*Aim of the task*
Output verbatim the lines beginning at the one that contains "1316x917 pixels. How" and ending at the last line of the material, inclusive of both.

*The data*
____________
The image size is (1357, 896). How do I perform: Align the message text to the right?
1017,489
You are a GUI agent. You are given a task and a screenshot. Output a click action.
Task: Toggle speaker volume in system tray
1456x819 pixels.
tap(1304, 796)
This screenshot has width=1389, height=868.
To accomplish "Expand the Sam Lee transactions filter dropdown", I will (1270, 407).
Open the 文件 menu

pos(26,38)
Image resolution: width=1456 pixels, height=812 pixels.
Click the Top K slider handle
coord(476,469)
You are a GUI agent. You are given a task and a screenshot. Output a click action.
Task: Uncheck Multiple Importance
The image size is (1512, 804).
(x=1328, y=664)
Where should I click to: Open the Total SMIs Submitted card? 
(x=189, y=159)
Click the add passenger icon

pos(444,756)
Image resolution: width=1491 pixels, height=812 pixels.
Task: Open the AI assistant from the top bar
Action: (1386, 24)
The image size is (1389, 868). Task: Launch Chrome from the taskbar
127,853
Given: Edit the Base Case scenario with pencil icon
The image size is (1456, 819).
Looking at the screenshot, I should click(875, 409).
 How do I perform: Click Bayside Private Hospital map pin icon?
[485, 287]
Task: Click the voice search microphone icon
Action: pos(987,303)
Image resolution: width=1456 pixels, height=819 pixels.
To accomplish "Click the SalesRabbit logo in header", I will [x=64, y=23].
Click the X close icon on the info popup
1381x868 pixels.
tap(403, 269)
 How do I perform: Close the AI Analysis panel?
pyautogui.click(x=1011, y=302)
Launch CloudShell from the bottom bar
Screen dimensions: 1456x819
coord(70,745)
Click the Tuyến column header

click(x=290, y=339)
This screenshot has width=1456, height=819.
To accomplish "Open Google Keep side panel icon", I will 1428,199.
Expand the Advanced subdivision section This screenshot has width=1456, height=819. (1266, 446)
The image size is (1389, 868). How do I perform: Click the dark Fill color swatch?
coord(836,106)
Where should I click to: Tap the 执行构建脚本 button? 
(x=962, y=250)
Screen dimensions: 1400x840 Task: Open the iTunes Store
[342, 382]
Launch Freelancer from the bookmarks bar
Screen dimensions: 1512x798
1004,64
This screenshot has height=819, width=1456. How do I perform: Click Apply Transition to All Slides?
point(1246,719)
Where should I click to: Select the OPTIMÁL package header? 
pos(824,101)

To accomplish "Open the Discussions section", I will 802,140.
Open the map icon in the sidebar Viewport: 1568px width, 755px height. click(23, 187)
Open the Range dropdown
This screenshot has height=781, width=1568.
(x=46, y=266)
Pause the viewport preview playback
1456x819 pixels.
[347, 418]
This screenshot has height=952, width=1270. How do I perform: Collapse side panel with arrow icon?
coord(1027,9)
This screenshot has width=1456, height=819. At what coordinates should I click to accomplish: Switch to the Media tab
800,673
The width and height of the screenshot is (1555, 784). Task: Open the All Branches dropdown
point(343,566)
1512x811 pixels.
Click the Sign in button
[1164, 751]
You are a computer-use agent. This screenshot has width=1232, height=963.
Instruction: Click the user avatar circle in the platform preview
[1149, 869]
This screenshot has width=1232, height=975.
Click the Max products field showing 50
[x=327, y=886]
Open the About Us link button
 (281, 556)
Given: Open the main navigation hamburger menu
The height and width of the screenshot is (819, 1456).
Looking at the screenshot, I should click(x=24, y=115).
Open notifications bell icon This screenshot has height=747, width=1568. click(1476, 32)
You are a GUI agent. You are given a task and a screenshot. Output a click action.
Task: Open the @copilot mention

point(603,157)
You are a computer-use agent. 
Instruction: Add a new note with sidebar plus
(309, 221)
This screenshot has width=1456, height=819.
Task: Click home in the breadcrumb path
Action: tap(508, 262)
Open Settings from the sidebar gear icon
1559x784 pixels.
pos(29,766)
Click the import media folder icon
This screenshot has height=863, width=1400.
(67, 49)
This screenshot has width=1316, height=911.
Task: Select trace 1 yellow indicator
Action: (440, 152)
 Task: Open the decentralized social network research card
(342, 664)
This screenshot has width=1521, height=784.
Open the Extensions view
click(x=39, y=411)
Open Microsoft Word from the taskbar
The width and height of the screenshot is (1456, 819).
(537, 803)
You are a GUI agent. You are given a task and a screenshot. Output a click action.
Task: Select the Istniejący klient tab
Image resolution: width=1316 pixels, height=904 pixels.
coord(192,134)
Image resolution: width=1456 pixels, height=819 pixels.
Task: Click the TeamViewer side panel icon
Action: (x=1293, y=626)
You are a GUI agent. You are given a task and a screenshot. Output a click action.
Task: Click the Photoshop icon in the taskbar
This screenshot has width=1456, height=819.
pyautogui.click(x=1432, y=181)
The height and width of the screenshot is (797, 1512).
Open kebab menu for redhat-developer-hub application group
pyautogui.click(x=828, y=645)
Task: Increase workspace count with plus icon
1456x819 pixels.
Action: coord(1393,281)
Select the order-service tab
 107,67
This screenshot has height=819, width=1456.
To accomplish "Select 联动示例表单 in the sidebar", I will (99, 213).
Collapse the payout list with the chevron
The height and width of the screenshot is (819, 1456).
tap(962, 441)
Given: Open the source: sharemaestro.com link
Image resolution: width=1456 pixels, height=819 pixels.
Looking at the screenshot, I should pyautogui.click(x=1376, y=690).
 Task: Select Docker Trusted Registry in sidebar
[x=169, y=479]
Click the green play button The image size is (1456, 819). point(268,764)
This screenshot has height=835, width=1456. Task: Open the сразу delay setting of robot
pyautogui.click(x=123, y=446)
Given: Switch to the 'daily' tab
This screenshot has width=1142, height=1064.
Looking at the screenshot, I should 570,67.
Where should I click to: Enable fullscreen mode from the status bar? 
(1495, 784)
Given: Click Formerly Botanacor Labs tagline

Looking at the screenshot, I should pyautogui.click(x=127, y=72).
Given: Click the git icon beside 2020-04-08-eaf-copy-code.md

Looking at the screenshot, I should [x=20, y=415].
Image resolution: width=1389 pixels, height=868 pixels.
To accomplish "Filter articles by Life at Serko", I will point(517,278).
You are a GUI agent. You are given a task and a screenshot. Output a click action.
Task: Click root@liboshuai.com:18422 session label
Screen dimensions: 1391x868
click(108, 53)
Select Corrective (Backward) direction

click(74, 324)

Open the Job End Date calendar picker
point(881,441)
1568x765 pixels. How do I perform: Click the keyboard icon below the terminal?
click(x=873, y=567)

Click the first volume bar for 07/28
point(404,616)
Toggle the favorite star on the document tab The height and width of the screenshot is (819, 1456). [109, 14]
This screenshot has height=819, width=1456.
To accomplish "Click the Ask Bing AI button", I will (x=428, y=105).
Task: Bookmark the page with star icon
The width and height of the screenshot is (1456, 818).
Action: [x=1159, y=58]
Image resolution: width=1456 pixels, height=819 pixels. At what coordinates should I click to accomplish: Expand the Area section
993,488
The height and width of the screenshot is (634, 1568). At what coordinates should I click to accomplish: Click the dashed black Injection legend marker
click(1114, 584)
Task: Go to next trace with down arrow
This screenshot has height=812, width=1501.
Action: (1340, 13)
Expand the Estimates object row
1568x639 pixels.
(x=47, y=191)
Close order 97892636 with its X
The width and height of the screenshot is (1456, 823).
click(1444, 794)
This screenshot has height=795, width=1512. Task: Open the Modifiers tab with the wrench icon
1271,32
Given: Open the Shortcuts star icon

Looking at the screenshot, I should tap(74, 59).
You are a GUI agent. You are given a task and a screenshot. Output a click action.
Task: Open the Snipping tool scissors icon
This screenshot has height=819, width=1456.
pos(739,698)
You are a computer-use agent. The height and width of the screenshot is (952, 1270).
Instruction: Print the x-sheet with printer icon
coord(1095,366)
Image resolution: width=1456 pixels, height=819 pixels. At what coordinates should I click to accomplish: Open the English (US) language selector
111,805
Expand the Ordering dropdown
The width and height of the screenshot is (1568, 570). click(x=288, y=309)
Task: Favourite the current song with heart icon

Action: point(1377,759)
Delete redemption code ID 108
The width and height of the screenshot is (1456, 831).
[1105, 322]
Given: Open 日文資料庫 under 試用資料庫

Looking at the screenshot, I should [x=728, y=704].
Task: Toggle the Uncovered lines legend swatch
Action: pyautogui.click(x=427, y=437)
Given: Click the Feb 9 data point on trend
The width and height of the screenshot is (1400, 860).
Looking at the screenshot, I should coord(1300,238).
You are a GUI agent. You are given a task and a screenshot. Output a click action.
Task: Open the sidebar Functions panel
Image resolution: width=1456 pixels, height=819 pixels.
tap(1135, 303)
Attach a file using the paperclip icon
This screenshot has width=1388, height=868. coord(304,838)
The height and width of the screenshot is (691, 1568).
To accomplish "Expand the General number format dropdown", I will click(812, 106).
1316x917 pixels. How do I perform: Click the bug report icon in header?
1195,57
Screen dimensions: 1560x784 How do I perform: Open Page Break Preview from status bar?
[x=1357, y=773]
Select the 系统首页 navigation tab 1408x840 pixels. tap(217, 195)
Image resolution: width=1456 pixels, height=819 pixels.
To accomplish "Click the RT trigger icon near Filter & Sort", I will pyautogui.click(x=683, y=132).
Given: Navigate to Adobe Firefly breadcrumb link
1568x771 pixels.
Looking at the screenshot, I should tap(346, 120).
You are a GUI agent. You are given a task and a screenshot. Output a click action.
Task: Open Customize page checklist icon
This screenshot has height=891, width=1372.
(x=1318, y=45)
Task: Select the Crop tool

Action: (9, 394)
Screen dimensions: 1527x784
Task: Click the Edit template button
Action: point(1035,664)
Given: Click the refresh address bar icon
____________
*Reply to the exercise*
1316x917 pixels. How do I perform: Click the bug report icon in header?
1195,57
Screen dimensions: 1560x784 How do I perform: Open Page Break Preview from status bar?
[x=1357, y=773]
Select the 系统首页 navigation tab 1408x840 pixels. tap(217, 195)
Image resolution: width=1456 pixels, height=819 pixels.
To accomplish "Click the RT trigger icon near Filter & Sort", I will pyautogui.click(x=683, y=132).
Given: Navigate to Adobe Firefly breadcrumb link
1568x771 pixels.
Looking at the screenshot, I should tap(346, 120).
You are a GUI agent. You are given a task and a screenshot. Output a click action.
Task: Open Customize page checklist icon
This screenshot has height=891, width=1372.
(x=1318, y=45)
Task: Select the Crop tool

Action: (9, 394)
Screen dimensions: 1527x784
Task: Click the Edit template button
Action: point(1035,664)
Given: Click the refresh address bar icon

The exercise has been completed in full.